Location and founding
The Burning Tree Club was founded in 1922, supposedly in response to a male foursome from the Chevy Chase Club being stuck behind a slow-playing group of female golfers. The name of Burning Tree Club was named for the colorful leaves of a particularly large oak tree in the autumn on its grounds.

The club is located in Bethesda, Maryland, near Congressional Country Club, home of the 2011 U.S. Open golf tournament.

Fees
The initiation fee is $75,000, while membership fees are $500/month. Membership is exclusive with a cap around 600. The member list is private, and includes honoraria and retired golfers and can be achieved by invitation only.

Notable members and former members
Presidents including Franklin D. Roosevelt, Harry S. Truman, Dwight D. Eisenhower, John F. Kennedy, Lyndon Johnson, Richard Nixon, Gerald Ford, and George Herbert Walker Bush have been extended honorary membership.
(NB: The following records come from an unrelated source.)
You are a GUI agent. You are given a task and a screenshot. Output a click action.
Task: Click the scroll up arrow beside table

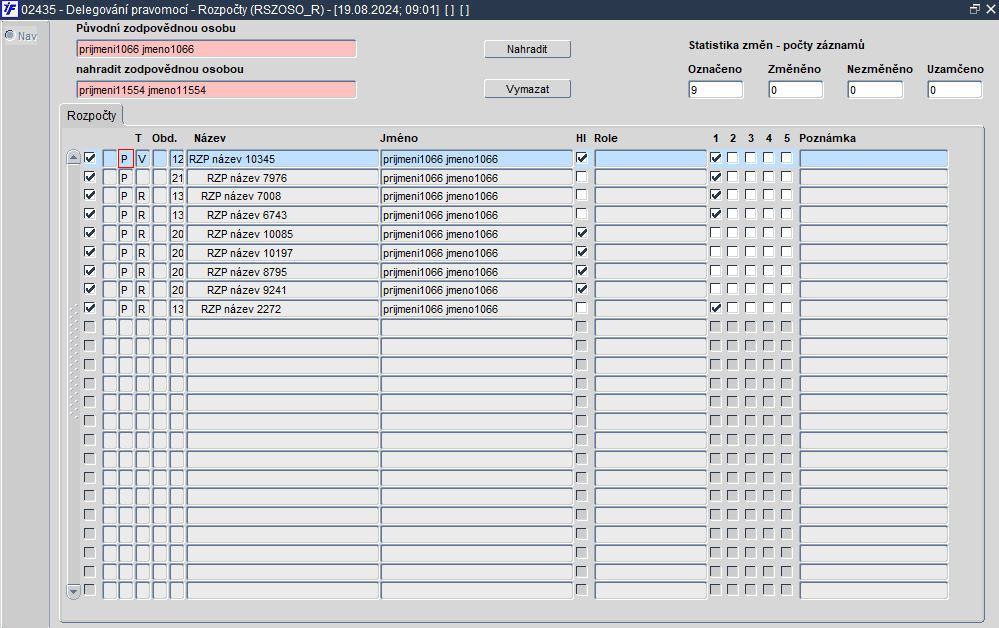pos(73,157)

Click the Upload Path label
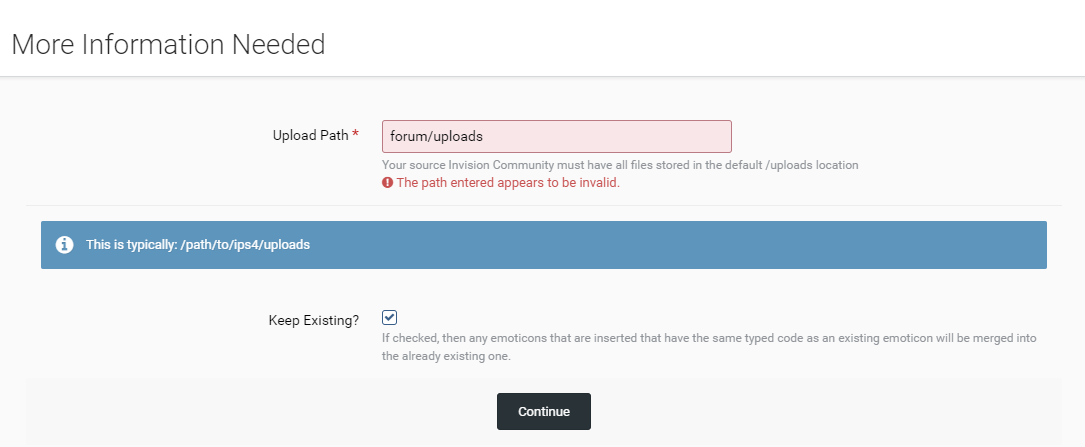click(311, 136)
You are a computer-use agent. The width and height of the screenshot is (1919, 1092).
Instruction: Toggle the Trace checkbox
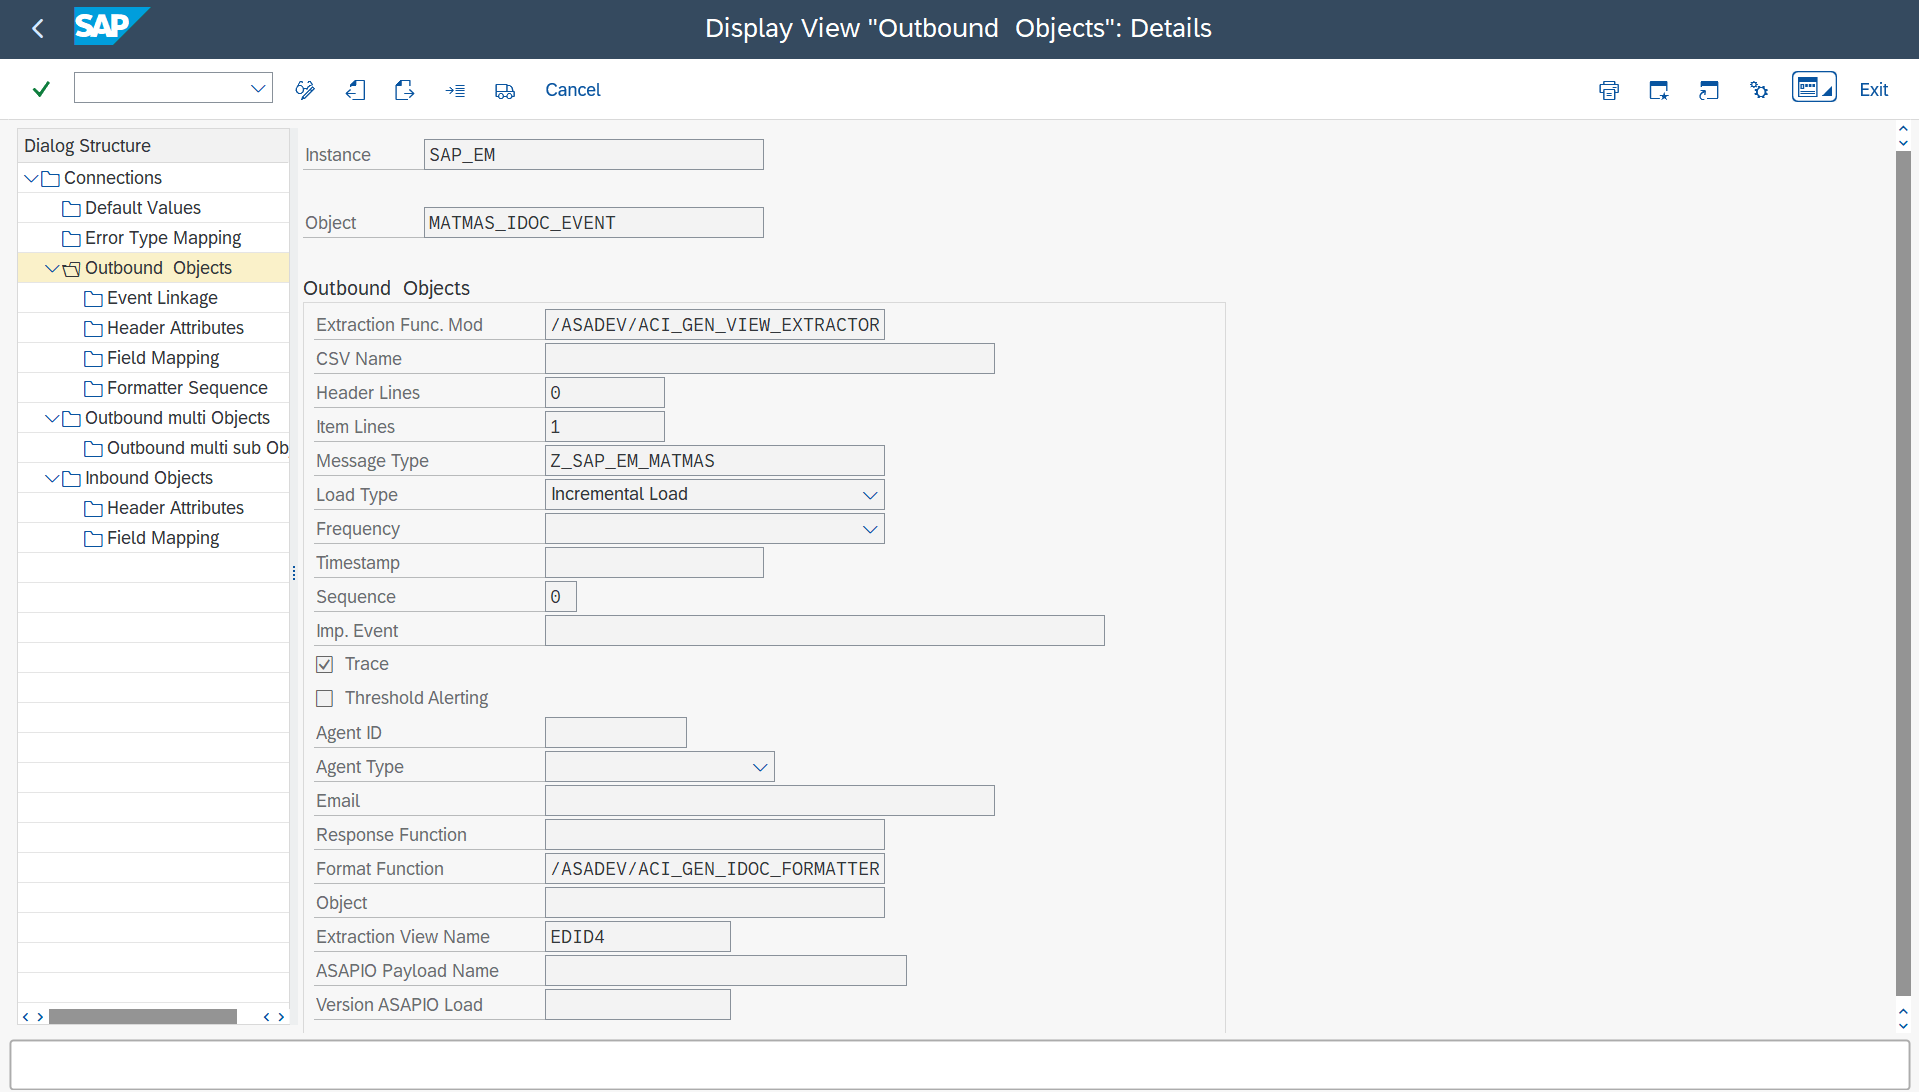(325, 664)
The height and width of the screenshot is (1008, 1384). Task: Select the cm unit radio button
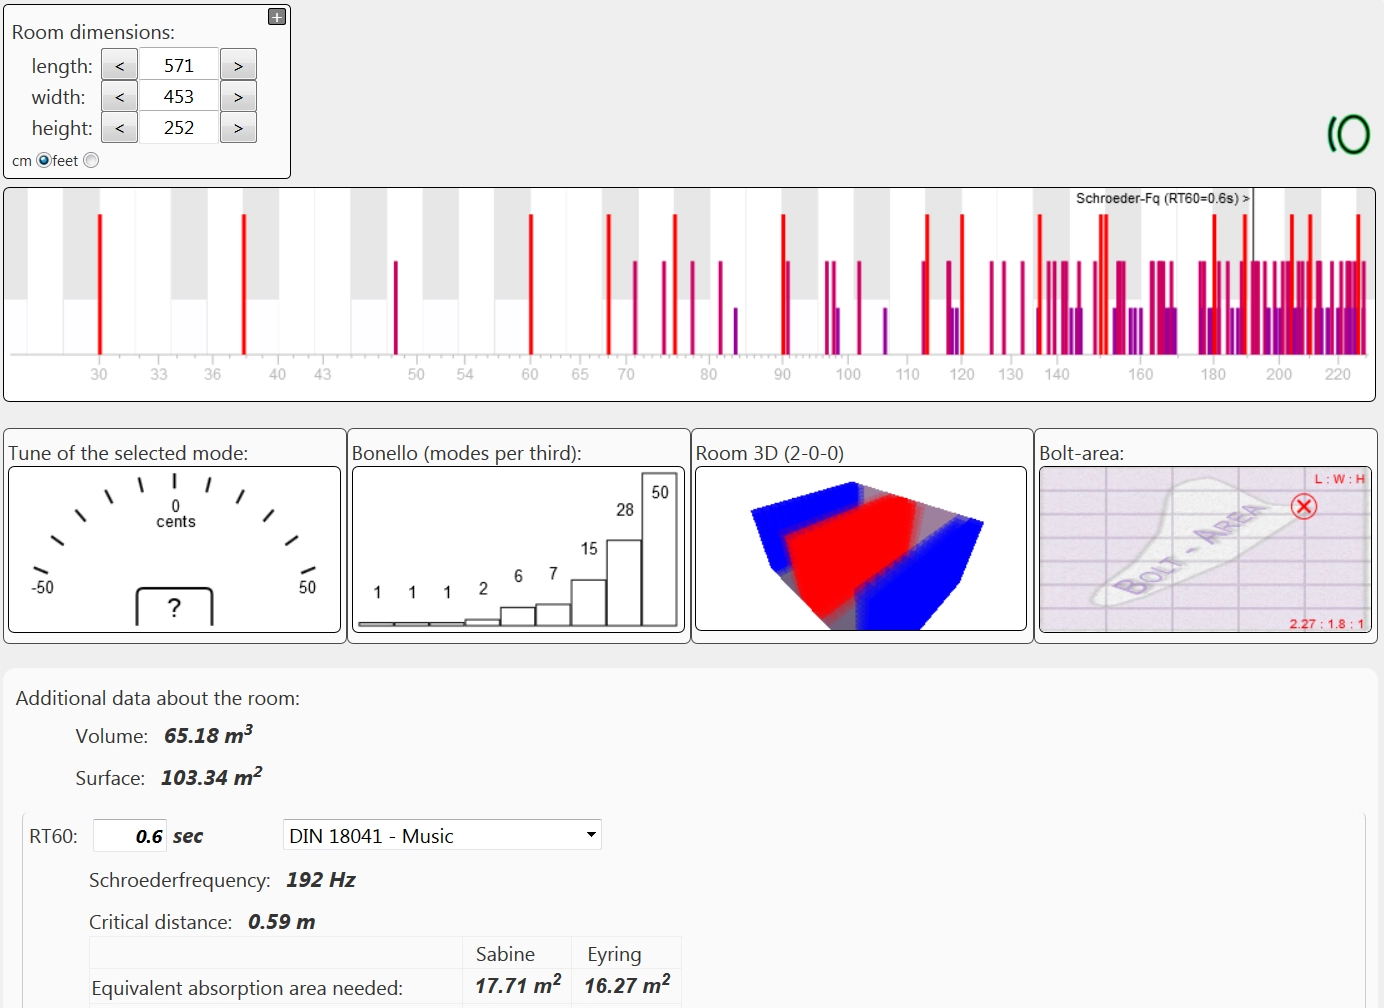pos(43,160)
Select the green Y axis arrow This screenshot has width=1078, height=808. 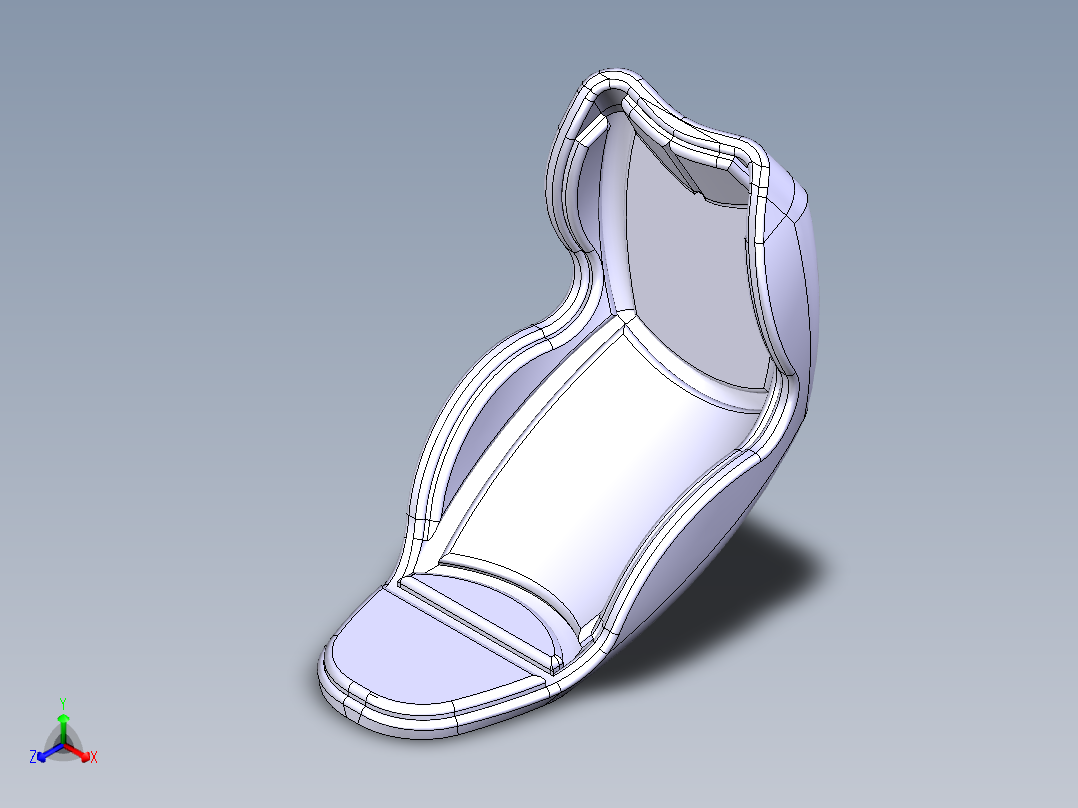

Until the appointment of Sandra Day O'Connor to the Supreme Court of the United States, the club had always extended honorary memberships to the Court's Justices; those who accepted include Associate Justice Antonin Scalia and former Chief Justice Warren Burger.
 
Other notable members include:
Former Speaker of the House John Boehner (R-OH)
Former Speaker of the House Tip O'Neill (D-MA)
William Randolph Hearst
Former Senate Majority Leader Robert A. Taft (R-OH)
Edward R. Murrow
Former Senator John Warner (R-VA)
Former Senator Don Nickles (R-OK)
Bob Schieffer
Jack Valenti
Bryant Gumbel
Barry Goldwater
Bret Baier

Discrimination
There are no women's locker rooms or bathrooms at Burning Tree. No women are permitted inside the club at all, not even for service reasons or parties, with rare exceptions. A recent allowance was made for the spring cocktail party, and women are allowed into the pro shop in December to holiday shop for their husbands. They can do this only by appointment, during very restrictive hours, and only on Saturdays.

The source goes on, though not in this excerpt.